Convert the stretch from the line containing "Where should I click to: Open" through the line containing "pos(572,399)", both included, into a JSON list of strings with one string per line and blank lines omitted. Leave the pictures out of your answer.
------ INPUT RECORDS
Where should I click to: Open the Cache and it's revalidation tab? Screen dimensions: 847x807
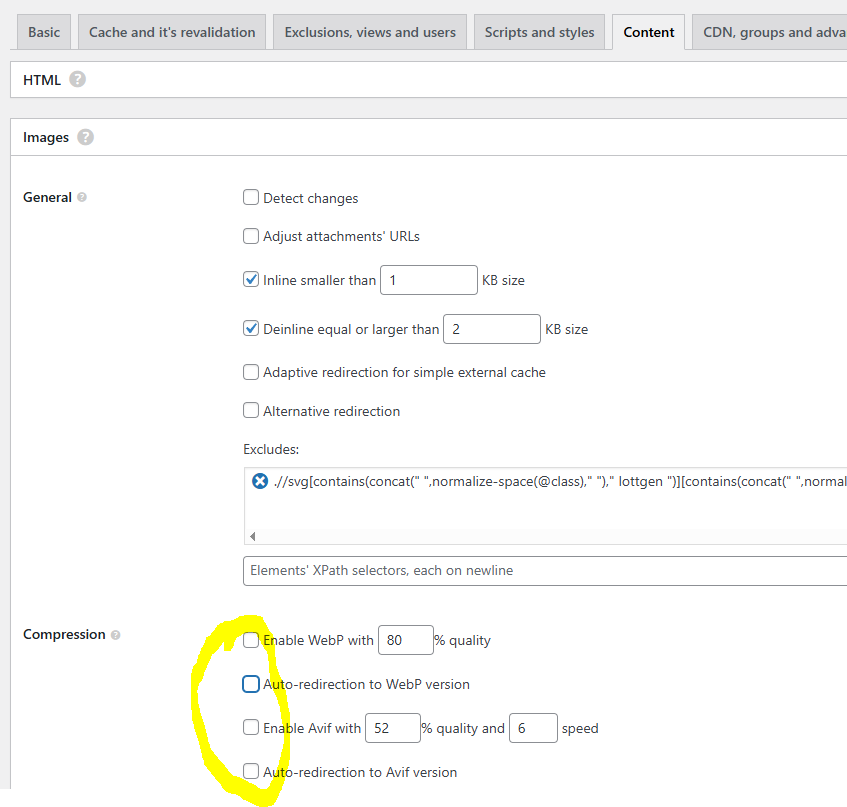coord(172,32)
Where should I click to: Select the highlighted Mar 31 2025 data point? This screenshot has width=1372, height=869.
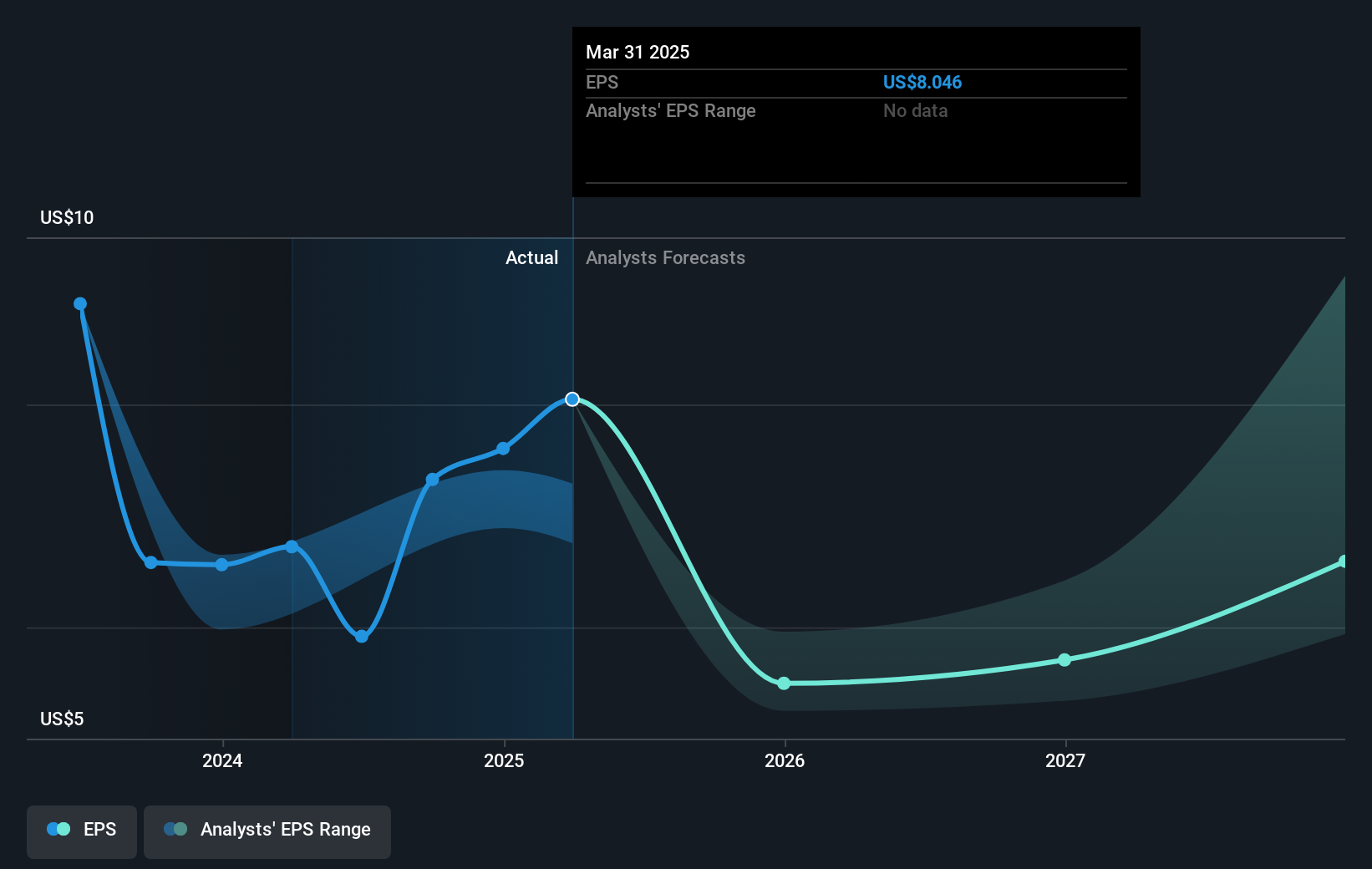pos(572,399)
------------
------ INPUT RECORDS
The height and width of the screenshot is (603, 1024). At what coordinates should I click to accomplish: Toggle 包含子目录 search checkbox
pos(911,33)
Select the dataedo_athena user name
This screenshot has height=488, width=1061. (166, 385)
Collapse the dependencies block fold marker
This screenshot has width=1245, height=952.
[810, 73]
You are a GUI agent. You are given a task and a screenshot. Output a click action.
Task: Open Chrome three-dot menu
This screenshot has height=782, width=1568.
------------
- SOLUTION -
[
  "Where should I click to: Open the Cache and it's revalidation tab? Screen dimensions: 847x807",
  "coord(172,32)",
  "Where should I click to: Select the highlighted Mar 31 2025 data point? This screenshot has width=1372, height=869.",
  "pos(572,399)"
]